Zhang W, Landback P, Gschwend AR, Shen B, Long M - Genome Biol. (2015)

Bottom Line: These genes experienced a gradual integration process into GGI networks, starting on the network periphery and gradually becoming highly connected hubs, and acquiring pleiotropic and essential functions.We identify a few human lineage-specific hub genes that have evolved brain development-related functions.Our data cast new conceptual insights into the evolution of genetic networks.

View Article: PubMed Central - PubMed

Affiliation: Center for Systems Biology, Soochow University, Suzhou, Jiangsu, 215006, China. wyzhang@uchicago.edu.

ABSTRACT

Background: The origin of new genes with novel functions creates genetic and phenotypic diversity in organisms. To acquire functional roles, new genes must integrate into ancestral gene-gene interaction (GGI) networks. The mechanisms by which new genes are integrated into ancestral networks, and their evolutionary significance, are yet to be characterized. Herein, we present a study investigating the rates and patterns of new gene-driven evolution of GGI networks in the human and mouse genomes.
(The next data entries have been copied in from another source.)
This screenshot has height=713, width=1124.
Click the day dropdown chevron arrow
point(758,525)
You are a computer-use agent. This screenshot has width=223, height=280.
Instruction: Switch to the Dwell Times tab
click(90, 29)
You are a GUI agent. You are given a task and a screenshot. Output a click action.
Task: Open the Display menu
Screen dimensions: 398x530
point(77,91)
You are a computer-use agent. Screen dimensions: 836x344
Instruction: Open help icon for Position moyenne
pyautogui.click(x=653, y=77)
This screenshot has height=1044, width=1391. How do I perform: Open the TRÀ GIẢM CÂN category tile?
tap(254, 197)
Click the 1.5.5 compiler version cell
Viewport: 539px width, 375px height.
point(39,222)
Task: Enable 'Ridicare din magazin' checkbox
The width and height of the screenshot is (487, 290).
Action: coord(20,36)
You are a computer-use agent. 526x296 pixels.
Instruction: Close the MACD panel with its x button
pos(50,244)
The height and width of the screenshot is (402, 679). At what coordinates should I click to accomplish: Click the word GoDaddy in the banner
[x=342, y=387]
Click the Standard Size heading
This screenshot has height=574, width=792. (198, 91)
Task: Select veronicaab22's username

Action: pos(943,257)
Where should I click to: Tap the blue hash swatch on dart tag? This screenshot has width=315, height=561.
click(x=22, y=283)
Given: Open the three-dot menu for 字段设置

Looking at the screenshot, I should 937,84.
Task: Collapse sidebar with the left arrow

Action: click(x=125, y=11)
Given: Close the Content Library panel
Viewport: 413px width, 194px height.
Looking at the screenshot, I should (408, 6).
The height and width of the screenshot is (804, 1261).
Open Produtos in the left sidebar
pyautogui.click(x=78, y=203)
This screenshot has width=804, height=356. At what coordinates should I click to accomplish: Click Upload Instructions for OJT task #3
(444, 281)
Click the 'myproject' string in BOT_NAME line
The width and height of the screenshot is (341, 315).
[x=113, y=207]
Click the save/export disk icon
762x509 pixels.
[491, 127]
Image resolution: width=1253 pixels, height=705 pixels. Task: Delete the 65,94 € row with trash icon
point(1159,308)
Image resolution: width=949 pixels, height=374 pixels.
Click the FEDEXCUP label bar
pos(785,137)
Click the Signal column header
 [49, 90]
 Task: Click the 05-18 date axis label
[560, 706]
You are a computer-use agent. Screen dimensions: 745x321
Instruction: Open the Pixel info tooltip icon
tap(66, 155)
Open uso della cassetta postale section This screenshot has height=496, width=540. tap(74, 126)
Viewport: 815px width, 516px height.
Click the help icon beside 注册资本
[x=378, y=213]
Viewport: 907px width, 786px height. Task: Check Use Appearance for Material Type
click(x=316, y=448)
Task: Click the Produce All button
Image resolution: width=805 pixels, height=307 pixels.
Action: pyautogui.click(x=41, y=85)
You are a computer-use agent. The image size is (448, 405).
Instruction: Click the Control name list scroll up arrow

Results: We examine the network topological and functional evolution of new genes that originated at various stages in the human and mouse lineages by constructing and analyzing three different GGI datasets. We find a large number of new genes integrated into GGI networks throughout vertebrate evolution. These genes experienced a gradual integration process into GGI networks, starting on the network periphery and gradually becoming highly connected hubs, and acquiring pleiotropic and essential functions. We identify a few human lineage-specific hub genes that have evolved brain development-related functions. Finally, we explore the possible underlying mechanisms driving the GGI network evolution and the observed patterns of new gene integration process.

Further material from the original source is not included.